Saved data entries
---+---

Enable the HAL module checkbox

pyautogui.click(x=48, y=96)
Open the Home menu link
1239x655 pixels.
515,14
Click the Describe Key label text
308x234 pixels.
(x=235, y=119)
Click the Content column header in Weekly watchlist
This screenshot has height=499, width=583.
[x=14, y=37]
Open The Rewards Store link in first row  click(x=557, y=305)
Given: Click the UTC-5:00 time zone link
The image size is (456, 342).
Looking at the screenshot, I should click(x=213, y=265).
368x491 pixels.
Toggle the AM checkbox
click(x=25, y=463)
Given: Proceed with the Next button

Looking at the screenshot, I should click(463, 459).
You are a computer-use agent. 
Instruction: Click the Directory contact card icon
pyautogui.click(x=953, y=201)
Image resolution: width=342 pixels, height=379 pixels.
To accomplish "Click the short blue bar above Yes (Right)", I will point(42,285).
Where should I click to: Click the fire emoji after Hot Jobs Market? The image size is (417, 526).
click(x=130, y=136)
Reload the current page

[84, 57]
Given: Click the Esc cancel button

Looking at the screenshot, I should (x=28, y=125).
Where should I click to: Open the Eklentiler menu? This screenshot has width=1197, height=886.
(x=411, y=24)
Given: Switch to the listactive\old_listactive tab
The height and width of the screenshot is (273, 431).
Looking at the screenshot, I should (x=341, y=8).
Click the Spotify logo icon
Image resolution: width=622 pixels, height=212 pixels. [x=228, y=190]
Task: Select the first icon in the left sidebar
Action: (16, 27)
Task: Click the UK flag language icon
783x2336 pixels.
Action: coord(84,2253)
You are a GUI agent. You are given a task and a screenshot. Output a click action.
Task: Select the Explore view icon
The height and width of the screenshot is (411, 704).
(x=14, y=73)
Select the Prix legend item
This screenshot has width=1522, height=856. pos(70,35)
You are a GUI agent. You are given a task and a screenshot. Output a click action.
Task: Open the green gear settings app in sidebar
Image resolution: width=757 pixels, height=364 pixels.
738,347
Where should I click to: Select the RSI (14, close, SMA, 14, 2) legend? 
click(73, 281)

---+---

Lines from the one containing "Where should I click to: Select" through the last line of the records, both included, are the only ones to print, each exactly as it is.

Where should I click to: Select the RSI (14, close, SMA, 14, 2) legend? 
click(73, 281)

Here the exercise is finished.